Quand tu lis, tu t'imagines, c'est-à-dire tu mets en images. C'est un acte créateur car cette mise en images t'est propre, singulière, personnelle. Chacun voit les images que cela lui évoques en fonction de son histoire, de sa culture, de son imaginaire. Parfois ces images sont précises, plus précises qu'elles ne sont décrites par les mots que nous lisons. Chacun se fait une représentation de ce qu'il lit. Pouvoir tourner une lecture en clip vidéo développe notre capacité à lire vraiment. Un clip vidéo va ajouter énormément d'éléments qui ne sont pas dans la lecture, des éléments qui viennent de toi.
Nous avons besoin de temps pour entrer dans une histoire lue. Au cinéma, une scène d'ouverture peut nous accrocher dès les premières secondes. Le livre a besoin de plus de temps pour nous installer les éléments essentiels à ce que nous puissions voir ce que nous lisons, pour nous préparer nous-mêmes à entrer dans cette histoire qui est un métissage de ce qui est écrit et de ce que cela va représenter dans notre imaginaire. Ne pas arrêter de lire avant d'avoir parcouru les trente premières pages afin de laisser une chance à cette histoire de nous rencontrer, afin de nous laisser une chance de rencontrer cette histoire.

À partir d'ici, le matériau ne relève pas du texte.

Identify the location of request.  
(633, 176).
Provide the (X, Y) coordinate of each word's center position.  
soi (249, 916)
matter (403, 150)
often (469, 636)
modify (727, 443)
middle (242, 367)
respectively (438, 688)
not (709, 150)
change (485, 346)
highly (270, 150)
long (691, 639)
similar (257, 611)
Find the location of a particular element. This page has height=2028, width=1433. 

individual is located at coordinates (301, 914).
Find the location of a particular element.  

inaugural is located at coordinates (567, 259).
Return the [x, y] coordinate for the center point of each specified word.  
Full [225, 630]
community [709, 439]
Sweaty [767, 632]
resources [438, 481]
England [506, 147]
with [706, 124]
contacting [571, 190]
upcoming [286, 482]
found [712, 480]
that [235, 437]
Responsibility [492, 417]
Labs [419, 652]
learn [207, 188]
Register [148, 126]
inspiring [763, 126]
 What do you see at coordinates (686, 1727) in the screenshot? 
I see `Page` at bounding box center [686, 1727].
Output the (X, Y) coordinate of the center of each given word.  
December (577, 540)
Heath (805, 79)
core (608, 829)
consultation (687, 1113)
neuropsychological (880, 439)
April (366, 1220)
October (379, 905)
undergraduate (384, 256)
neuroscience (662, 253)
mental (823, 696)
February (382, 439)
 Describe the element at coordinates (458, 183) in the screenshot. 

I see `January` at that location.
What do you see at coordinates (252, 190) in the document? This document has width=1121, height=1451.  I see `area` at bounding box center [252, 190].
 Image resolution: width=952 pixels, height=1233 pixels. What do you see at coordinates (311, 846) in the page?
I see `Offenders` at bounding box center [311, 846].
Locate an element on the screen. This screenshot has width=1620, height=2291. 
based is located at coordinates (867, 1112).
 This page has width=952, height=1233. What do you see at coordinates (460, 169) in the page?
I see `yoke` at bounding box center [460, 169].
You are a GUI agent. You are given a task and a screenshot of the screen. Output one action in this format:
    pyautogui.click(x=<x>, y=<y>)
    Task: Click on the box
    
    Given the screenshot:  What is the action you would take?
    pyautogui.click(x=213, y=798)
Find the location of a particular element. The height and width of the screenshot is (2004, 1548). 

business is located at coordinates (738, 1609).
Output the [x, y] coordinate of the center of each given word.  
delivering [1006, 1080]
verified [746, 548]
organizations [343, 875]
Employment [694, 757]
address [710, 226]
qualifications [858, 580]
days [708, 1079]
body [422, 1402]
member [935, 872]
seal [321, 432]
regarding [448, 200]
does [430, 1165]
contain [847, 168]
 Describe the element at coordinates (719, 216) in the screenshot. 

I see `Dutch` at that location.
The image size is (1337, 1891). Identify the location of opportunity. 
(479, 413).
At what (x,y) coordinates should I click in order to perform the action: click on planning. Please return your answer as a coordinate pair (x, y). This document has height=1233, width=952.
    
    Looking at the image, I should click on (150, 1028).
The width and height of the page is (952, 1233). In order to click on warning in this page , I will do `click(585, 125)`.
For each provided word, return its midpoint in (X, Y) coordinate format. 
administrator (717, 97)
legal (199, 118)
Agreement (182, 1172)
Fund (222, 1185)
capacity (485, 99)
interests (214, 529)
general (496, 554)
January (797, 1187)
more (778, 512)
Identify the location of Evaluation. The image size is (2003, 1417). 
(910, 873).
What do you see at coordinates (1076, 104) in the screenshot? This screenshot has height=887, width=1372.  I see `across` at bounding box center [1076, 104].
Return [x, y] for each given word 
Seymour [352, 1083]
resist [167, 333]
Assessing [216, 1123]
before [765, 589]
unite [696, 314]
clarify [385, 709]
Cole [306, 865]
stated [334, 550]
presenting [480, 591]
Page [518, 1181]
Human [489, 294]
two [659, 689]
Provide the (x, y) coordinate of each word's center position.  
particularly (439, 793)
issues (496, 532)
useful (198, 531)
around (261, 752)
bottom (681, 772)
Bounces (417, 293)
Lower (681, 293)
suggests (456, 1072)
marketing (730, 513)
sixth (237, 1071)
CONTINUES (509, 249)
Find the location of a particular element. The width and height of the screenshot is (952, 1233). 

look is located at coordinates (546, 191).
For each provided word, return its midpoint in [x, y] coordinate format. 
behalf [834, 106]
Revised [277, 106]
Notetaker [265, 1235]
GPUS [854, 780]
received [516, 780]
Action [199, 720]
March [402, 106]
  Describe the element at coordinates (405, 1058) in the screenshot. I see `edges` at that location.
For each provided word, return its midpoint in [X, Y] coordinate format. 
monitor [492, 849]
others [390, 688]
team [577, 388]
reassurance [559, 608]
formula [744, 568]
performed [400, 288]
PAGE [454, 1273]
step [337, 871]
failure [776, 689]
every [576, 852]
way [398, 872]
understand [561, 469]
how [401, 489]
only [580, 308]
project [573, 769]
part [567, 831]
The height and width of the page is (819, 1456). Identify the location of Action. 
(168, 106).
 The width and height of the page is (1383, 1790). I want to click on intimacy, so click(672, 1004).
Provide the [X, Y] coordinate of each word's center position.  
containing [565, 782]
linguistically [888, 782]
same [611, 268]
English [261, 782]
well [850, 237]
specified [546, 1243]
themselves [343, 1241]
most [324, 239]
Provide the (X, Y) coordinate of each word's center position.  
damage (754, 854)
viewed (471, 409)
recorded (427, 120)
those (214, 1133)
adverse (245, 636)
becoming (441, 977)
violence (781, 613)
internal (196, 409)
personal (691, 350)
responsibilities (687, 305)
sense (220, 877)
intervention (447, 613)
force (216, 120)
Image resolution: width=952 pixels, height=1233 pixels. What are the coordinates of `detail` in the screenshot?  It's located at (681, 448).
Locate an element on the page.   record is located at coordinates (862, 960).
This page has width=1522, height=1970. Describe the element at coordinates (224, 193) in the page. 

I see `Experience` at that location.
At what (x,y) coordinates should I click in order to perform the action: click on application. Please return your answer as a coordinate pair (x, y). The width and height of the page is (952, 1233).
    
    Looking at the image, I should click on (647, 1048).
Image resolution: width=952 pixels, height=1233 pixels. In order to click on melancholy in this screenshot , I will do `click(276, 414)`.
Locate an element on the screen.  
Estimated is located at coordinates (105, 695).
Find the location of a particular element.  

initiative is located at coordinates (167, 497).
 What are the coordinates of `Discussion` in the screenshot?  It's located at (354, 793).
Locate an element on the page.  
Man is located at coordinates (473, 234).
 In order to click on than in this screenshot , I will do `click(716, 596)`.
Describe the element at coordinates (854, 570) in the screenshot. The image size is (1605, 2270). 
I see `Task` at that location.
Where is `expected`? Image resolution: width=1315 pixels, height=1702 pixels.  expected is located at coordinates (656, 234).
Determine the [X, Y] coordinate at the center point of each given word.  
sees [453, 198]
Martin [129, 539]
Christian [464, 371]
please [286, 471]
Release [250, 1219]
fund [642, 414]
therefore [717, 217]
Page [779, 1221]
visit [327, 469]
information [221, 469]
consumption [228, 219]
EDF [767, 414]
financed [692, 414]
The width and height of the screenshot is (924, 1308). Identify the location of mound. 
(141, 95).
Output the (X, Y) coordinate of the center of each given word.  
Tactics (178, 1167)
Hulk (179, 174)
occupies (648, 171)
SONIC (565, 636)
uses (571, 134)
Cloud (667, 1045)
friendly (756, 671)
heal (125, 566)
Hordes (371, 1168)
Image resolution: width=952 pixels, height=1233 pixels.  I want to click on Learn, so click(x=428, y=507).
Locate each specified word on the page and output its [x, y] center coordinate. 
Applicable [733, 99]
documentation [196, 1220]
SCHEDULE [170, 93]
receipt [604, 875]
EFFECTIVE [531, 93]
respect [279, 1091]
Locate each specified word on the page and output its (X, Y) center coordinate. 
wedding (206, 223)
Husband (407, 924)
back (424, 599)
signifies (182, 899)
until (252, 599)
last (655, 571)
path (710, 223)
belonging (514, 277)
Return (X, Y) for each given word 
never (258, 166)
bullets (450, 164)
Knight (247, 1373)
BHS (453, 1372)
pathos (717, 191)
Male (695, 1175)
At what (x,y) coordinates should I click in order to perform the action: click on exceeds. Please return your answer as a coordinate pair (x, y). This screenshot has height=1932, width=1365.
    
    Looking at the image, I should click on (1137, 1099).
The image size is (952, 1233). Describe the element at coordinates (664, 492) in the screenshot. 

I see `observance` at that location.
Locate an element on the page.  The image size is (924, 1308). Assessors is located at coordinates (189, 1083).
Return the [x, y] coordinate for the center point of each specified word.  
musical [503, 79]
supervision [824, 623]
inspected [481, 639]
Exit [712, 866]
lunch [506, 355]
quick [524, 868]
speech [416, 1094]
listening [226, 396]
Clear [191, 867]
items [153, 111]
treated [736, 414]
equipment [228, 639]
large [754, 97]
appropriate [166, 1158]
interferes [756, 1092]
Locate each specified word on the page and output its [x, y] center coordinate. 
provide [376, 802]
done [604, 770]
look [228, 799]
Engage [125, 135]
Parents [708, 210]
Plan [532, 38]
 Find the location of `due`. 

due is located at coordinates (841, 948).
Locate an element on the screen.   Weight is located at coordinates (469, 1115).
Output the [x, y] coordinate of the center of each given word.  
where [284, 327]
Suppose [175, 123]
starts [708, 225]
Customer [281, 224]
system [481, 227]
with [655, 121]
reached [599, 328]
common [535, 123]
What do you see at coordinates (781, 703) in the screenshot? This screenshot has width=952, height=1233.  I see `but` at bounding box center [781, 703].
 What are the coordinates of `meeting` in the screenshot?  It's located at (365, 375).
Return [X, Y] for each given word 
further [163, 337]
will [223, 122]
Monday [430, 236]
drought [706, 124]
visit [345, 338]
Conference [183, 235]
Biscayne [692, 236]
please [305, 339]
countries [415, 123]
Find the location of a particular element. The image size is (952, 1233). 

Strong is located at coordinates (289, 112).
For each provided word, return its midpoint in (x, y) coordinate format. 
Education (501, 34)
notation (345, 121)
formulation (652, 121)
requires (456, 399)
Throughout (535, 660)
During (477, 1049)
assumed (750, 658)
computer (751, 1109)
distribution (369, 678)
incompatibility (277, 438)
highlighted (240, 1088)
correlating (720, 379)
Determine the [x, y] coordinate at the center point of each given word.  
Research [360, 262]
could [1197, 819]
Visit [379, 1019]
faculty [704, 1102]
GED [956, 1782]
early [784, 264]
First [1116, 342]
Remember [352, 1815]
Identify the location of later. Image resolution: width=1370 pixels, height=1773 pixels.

Lire, c'est voir. Imagine arrêter un film toutes les cinq minutes pour aller faire autre chose... Au bout de trois coupures, tu risques de te désintéresser de cette histoire. C'est dire d'une histoire lue. Imagine couper l'histoire toutes les 10 pages... Laisse encore une fois une chance à cette rencontre : n'étale pas ton parcours de lecture sur plus de 15 jours et accorde-toi des plages de temps assez vastes pour vivre réellement quelque chose.
Lire, c'est oser lancer un signe au-dessus de soi et croire qu'il devienne un repère.
Lire à plusieurs, c'est se passer le miroir que l'auteur a déjà promené le long du chemin de son histoire (phrase inspirée de la citation de Stendhal sur le roman...).